A la sombra de lo sucedido en previas postuladoras este mismo año, se puede destacar la valentía de varios rectores que han defendido el mejor interés del pueblo de Guatemala; otros no tanto, pero que no están tarde para corregir el rumbo y demostrar entereza ante las presiones e incluso denunciarlas públicamente. En el caso del rector de la Universidad de San Carlos, Walter Mazariegos, reelecto en dudosas condiciones de legalidad sujetas a impugnaciones aún sin resolver por la Corte de Constitucionalidad, su conflicto de interés es directo, porque carece de finiquito de la Contraloría y su participación en la designación de aspirantes contaminaría el proceso.
Por eso mismo, no sería recomendable ni adecuado que Mazariegos presida la postuladora, como pretende hacerlo, y para eso está la capacidad profesional de los otros rectores para designar a alguien que no tenga afinidades partidarias directas. En diversos foros se han escuchado las incomodidades en algunos rectores que no desean el escrutinio público que implicaría regir la mencionada postuladora, pero encontrarse en tan importante posición era algo que sabían, de antemano, que venía con el cargo, pues ser rector de una universidad privada es ante todo un servicio a Guatemala.
Invariablemente en todas las declaraciones de valores y postulados de las universidades del país existen estamentos en los cuales se menciona la honorabilidad, la búsqueda de la excelencia y el respeto absoluto a los principios democráticos constitucionales que rigen a la nación y que deben reflejarse en cada una de sus instituciones. Así que el desafío no está en la declaración axiológica de cada casa de estudios dedicada a aportar profesionales capacitados, íntegros y competentes al país, sino en la verificación concreta de tales principios a través de decisión y acción.

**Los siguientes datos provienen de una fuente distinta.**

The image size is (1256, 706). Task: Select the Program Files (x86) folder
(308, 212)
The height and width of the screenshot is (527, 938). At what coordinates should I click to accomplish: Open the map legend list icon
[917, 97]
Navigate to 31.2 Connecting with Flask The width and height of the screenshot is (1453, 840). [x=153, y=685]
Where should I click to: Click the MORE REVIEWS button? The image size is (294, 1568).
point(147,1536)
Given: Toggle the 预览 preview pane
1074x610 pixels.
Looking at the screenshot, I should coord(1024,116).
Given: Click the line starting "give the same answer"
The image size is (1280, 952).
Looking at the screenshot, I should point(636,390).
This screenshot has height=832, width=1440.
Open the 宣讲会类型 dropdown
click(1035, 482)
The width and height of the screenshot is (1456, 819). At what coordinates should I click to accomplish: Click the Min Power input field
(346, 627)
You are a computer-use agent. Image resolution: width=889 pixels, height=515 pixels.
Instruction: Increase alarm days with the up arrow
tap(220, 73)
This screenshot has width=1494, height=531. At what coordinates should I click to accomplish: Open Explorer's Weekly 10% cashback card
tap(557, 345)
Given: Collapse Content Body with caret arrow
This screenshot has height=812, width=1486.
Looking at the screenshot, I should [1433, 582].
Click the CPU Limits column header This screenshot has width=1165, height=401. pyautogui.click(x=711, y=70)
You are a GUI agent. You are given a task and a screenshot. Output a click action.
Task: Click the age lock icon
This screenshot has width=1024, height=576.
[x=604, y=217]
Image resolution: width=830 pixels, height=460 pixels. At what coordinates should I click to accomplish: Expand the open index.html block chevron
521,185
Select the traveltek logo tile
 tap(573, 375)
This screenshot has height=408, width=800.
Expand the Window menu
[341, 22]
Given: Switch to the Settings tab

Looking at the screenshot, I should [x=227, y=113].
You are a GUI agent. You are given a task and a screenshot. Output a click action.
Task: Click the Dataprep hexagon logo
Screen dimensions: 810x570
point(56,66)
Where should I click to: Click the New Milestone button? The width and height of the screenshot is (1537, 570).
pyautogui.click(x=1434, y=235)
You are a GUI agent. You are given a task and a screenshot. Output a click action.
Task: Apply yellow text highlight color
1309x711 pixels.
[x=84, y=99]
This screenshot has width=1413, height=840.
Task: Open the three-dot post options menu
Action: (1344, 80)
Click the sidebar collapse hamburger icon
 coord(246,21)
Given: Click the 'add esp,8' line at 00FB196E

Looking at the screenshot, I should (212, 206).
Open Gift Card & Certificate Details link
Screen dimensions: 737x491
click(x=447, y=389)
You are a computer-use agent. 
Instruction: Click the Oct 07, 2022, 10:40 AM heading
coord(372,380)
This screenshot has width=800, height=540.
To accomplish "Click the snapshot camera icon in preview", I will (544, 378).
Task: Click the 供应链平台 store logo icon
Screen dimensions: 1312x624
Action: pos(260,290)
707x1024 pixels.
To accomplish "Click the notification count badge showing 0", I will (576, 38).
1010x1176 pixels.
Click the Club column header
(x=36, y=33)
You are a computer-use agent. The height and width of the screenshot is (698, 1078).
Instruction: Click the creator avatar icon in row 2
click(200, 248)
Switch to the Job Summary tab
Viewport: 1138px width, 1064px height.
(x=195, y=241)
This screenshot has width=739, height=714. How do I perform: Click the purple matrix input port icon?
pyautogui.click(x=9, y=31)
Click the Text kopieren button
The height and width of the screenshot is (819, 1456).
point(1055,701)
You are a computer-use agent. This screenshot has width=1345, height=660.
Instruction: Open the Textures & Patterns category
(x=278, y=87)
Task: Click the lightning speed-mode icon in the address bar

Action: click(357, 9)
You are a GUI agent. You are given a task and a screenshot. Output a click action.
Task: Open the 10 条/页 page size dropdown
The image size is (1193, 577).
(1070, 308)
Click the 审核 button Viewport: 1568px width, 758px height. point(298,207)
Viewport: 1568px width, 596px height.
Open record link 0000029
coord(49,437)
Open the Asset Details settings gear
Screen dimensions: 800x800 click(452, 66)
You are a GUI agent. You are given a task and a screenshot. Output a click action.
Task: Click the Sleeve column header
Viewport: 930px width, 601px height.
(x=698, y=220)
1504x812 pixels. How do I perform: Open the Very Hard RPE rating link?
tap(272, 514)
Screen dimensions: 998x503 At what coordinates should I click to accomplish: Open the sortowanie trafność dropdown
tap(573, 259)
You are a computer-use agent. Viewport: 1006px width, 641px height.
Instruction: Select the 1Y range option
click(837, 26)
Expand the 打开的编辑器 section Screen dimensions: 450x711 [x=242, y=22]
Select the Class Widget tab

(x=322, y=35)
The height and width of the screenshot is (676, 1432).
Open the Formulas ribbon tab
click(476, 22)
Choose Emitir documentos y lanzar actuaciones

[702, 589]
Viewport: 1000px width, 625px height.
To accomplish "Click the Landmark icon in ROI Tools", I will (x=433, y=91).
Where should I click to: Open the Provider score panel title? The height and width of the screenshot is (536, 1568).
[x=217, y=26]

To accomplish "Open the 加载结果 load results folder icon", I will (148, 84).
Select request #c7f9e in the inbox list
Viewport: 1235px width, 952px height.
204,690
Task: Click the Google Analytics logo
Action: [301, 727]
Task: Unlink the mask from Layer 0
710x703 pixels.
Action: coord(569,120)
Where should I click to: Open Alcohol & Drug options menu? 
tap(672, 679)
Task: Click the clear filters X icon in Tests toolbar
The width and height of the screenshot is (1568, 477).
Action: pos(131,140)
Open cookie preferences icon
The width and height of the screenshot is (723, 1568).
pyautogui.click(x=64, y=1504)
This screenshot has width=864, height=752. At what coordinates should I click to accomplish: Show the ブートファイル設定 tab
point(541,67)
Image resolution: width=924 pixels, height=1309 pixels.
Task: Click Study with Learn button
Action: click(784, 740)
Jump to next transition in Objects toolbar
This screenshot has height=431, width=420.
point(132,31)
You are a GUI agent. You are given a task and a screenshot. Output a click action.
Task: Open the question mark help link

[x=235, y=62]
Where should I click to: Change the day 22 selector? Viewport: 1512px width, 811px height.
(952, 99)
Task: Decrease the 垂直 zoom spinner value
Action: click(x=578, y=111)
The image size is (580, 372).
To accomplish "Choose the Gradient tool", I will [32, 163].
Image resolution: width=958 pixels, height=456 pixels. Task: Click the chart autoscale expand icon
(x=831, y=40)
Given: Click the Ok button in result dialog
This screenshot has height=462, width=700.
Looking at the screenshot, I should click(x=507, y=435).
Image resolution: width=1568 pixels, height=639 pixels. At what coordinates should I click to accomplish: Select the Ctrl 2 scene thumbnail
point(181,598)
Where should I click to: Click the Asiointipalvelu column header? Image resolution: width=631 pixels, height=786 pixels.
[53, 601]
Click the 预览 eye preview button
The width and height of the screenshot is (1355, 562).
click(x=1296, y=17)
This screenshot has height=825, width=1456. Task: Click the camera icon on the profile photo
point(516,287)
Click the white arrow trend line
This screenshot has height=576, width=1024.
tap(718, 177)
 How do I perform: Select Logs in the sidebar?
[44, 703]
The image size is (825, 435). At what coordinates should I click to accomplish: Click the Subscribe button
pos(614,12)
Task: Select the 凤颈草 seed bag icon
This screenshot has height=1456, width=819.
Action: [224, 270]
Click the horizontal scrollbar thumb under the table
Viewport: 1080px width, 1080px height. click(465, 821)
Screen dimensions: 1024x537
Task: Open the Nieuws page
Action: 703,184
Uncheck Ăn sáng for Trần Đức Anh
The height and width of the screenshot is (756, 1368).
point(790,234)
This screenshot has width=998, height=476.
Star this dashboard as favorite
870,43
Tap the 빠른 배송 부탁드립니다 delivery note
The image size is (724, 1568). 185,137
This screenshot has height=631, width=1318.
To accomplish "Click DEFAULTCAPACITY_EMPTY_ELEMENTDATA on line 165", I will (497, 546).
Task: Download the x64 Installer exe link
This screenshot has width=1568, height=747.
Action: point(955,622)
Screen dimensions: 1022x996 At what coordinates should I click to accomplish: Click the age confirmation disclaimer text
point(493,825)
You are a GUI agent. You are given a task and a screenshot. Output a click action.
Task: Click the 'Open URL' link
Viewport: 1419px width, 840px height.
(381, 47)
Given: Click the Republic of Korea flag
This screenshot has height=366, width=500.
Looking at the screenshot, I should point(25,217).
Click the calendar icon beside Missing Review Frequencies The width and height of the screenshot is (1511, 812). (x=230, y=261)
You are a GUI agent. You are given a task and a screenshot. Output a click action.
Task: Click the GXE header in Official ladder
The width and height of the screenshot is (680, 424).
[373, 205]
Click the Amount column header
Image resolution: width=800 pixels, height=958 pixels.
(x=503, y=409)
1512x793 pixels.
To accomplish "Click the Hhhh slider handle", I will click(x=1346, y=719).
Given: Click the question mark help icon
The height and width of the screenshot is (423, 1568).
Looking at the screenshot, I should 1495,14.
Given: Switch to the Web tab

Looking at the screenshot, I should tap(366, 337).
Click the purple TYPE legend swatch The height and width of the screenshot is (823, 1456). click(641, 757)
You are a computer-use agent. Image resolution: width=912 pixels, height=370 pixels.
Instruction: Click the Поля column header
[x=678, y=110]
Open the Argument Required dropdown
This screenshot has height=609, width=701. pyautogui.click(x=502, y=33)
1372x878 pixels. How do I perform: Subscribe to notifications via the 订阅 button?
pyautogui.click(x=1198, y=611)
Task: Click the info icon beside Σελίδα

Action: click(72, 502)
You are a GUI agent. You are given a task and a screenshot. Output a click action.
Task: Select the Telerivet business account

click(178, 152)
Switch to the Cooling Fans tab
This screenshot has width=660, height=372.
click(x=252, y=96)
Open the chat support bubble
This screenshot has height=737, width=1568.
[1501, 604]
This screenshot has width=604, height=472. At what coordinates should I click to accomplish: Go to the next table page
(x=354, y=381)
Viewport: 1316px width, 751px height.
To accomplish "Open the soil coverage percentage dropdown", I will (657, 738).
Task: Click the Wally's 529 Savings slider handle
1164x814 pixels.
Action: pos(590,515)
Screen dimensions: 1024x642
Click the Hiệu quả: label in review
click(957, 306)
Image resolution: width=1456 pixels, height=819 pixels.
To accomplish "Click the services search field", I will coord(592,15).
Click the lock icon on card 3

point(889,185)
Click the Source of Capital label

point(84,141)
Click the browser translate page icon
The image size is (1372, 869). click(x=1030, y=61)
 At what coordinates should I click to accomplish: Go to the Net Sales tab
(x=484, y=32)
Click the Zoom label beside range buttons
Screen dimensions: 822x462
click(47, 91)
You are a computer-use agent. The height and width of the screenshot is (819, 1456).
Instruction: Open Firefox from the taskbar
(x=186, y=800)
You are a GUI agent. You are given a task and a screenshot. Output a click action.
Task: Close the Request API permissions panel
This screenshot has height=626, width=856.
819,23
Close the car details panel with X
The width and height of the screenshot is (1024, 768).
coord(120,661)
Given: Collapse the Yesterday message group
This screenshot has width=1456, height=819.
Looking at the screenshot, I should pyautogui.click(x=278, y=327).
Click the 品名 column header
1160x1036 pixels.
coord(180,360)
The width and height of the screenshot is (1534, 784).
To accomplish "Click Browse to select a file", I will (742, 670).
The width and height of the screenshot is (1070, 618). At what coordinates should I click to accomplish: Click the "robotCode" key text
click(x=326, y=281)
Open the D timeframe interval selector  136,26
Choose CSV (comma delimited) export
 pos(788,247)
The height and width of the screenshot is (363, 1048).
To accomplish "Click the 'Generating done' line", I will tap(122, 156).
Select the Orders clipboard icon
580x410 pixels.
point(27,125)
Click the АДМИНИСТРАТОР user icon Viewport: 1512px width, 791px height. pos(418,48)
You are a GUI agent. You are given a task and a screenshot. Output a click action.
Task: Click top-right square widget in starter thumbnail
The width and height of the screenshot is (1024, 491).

El conflicto de interés es un concepto clarísimo por evitar, porque desvirtúa cualquier proceso en el cual esté presente. Una persona que podría —y, peor aún, necesitaría— tener un beneficio directo al incidir en la selección de aspirantes a contralor no debe estar al frente de un proceso tan relevante, porque lo estaría socavando con su sola presencia. Se anunció que la votación para elegir presidencia de la postuladora de contralor será pública, pero en estos tiempos pareciera que eso no basta; se necesita que no esté prefabricada y que sea libre de nexos comprometedores, porque de eso no solo depende un cargo, sino la confianza en la institucionalidad.